Sguardo su un format in crisi

È ora di farla finita con i reality show all’italiana? Sguardo su un format in crisi

I reality show hanno dominato la cultura televisiva degli ultimi vent’anni, ma nel corso del tempo molti vecchi format ventennali hanno perso mordente e ascolti. Nel 2023, l’audience che segue questi show, Grande Fratello VIP in testa, rimane oceanica anche se diminuita rispetto alle edizioni condotte da Barbara D’Urso, (la media di share dell’ultima edizione del reality di Mediaset è di circa il 20% a puntata) ma ultimamente la forza dei reality pare come minimo compromessa: all’inizio del mese si era parlato di una sfuriata di Piersilvio Berlusconi «per le troppe parolacce e volgarità» arrivata, secondo il Corriere, dopo settimane di «richiami alla produzione, affinché correggessero il tiro rispetto a comportamenti degli inquilini della casa che stanno degenerando e che secondo lui sarebbero un’assoluta mancanza di rispetto nei confronti del pubblico»; la settimana scorsa invece è stato Carlo Rienzi del Codacons a definire i reality «una vergogna nazionale» soggetta a una «emorragia di ascolti» parlando della «decadenza verticale» del format e denunciando «il nulla assoluto su cui questi show si basano [che] è ormai venuto a noia anche ai fan più incalliti, che di parolacce, bullismo, volgarità e discussioni vuote non ne possono proprio più», cassando i reality show nella loro totalità come «obsoleti e impresentabili». E anche se è dai tempi della prima edizione del Grande Fratello che si fanno questi discorsi, considerato come forse gli stessi produttori del programma si siano resi conto della sua degenerazione, è forse opportuno domandarsi di nuovo: i reality hanno fatto il loro tempo?

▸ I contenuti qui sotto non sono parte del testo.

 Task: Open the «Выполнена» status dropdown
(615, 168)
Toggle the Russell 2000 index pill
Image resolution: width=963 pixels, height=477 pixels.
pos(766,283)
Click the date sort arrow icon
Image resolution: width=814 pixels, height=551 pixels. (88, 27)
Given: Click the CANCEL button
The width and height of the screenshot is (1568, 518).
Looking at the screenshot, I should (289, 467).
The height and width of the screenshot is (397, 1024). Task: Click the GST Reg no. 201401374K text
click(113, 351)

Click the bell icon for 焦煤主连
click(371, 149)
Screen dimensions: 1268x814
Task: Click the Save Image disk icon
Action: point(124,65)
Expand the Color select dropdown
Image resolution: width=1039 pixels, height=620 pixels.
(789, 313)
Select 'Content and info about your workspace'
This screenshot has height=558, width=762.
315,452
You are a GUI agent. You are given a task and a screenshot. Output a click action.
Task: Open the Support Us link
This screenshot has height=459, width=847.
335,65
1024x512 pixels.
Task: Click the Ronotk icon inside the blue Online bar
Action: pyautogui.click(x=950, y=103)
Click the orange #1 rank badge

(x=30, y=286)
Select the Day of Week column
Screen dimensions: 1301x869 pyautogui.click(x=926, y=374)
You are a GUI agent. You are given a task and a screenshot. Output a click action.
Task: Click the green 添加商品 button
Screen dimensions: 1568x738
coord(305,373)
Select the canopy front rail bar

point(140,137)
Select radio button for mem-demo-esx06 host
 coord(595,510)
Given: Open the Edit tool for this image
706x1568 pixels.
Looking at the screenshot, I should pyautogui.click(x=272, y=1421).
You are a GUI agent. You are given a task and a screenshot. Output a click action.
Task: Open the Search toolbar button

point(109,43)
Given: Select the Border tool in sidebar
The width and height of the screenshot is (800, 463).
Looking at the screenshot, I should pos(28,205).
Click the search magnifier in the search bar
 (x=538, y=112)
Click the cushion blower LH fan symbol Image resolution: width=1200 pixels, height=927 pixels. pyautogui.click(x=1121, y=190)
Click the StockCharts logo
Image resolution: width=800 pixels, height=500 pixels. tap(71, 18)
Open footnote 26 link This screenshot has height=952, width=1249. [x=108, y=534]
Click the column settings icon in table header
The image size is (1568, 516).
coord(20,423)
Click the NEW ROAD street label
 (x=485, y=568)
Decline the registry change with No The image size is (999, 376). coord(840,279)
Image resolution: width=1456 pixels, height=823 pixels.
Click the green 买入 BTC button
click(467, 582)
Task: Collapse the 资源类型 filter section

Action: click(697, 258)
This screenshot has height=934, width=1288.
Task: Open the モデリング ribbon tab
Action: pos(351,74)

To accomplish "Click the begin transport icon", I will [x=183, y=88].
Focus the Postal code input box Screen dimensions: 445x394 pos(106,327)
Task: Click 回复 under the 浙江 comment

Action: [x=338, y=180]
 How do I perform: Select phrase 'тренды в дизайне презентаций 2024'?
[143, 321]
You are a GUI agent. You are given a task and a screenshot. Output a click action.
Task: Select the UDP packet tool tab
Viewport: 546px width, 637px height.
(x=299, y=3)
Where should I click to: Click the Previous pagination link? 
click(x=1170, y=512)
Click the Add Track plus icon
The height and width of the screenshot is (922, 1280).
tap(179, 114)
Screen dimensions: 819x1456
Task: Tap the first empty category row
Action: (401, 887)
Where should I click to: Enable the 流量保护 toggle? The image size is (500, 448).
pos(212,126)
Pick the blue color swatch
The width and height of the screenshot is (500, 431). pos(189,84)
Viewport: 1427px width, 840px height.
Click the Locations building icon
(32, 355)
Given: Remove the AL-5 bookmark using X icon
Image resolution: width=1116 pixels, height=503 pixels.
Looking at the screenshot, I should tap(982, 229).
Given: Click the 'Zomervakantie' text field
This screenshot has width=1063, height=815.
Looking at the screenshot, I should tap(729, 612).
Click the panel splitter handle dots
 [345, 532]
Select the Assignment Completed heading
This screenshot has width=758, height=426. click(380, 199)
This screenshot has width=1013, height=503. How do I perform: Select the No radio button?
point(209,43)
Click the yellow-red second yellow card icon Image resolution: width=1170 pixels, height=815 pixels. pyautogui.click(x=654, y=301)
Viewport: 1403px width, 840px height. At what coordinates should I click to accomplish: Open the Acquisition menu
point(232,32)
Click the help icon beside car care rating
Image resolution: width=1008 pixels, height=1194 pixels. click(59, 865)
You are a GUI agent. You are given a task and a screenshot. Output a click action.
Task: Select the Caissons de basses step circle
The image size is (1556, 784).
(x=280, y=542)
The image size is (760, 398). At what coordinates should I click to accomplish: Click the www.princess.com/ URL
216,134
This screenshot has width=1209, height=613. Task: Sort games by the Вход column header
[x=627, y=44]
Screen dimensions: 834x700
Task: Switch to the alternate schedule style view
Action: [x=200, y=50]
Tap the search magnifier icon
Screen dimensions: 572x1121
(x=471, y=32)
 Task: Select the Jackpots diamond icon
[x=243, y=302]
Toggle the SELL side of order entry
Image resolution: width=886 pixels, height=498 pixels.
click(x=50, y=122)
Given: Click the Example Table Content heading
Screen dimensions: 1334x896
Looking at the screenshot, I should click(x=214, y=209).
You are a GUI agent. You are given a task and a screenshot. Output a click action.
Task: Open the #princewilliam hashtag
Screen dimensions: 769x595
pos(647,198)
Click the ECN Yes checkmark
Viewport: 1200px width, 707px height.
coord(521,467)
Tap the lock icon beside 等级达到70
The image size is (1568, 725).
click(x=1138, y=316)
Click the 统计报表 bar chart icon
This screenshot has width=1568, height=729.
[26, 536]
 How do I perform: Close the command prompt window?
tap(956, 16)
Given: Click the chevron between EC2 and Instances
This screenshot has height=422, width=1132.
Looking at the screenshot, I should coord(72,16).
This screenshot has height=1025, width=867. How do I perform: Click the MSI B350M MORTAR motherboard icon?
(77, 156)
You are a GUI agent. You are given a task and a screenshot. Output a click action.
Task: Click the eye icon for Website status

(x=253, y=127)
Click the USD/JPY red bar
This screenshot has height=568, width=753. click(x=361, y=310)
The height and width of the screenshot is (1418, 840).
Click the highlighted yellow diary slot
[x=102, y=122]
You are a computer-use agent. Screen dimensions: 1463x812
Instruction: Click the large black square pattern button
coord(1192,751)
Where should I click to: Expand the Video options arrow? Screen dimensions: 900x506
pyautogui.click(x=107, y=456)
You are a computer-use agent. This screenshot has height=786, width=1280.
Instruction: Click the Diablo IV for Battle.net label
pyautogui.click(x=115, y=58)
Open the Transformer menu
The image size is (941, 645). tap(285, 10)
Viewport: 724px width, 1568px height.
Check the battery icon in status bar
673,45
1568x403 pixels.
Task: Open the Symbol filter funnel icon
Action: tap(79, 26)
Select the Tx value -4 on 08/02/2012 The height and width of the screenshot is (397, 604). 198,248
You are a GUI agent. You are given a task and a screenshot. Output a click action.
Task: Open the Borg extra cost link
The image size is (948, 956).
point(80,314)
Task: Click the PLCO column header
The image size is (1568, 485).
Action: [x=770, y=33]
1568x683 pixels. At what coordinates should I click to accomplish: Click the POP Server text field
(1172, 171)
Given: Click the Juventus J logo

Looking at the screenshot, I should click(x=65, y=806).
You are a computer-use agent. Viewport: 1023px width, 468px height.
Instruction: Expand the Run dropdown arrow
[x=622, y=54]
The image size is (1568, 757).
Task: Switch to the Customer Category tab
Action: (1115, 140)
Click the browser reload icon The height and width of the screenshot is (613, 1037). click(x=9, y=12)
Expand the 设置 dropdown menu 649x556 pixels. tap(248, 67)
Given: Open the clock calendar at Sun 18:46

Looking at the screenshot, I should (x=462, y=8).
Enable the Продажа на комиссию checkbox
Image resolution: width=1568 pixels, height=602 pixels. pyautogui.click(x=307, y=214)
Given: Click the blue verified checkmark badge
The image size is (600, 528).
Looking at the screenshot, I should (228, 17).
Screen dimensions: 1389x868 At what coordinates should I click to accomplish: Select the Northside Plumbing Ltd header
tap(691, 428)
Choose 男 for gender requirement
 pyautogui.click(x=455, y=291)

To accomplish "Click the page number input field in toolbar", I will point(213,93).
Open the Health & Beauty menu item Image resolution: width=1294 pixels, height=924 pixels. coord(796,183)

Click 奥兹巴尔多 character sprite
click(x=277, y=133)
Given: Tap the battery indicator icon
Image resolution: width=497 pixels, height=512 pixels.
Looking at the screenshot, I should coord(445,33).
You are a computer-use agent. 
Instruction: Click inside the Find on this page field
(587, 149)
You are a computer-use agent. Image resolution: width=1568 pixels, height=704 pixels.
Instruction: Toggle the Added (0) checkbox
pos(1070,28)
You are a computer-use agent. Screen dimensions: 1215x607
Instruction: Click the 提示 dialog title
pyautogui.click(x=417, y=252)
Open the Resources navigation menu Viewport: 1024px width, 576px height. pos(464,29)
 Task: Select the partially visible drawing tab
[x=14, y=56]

Quando nacquero, prima della rivoluzione digitale, i reality show ci offrivano un tipo di televisione brutalmente sincero e privo di filtri, distante dagli educati salotti tv degli anni ‘90. Già a quei tempi le gag sulla scarsa levatura culturale di questi show abbondavano – basti pensare che le clip dei provini più trash per il Grande Fratello venivano trasmessi dalla stessa Mediaset durante i programmi della Gialappa’s. Con il tempo, l’iconografia del protagonista di questi show venne definendosi meglio: figure come Pietro Taricone e Marina La Rosa dimostrarono, prima degli influencer, che non serviva saper cantare, ballare o recitare per raggiungere enormi livelli di fama. Col tempo il fenomeno andò crescendo, strutturandosi ulteriormente, e portando a una fioritura di questo format attraverso ogni piattaforma streaming pensabile. Oggi senza dubbio il mercato dei reality è saturo: dalle serie americane su ricche casalinghe e agenti immobiliari di lusso, fino a tutti i date show pensabili a tema balneare, passando per tutte le variazioni possibili di Jersey Shore per giungere a grandi classici come Grande Fratello VIP e L’Isola dei Famosi pare che questi reality, per citare Bill Paxton in Aliens, «escano fuori dalle fottute pareti». Eppure, in Inghilterra, Collider si domanda se Love Island, la cui nona stagione ha registrato ascolti alquanto bassi, non sia divenuto noioso; lo status leggendario delle Kardashian sembra essere in crisi mentre Time, la settimana scorsa, rifletteva sui segni dell’incipiente declino di The Bachelor, i cui concorrenti ormai dichiarano apertamente di essere lì solo per guadagnare un following su Instagram.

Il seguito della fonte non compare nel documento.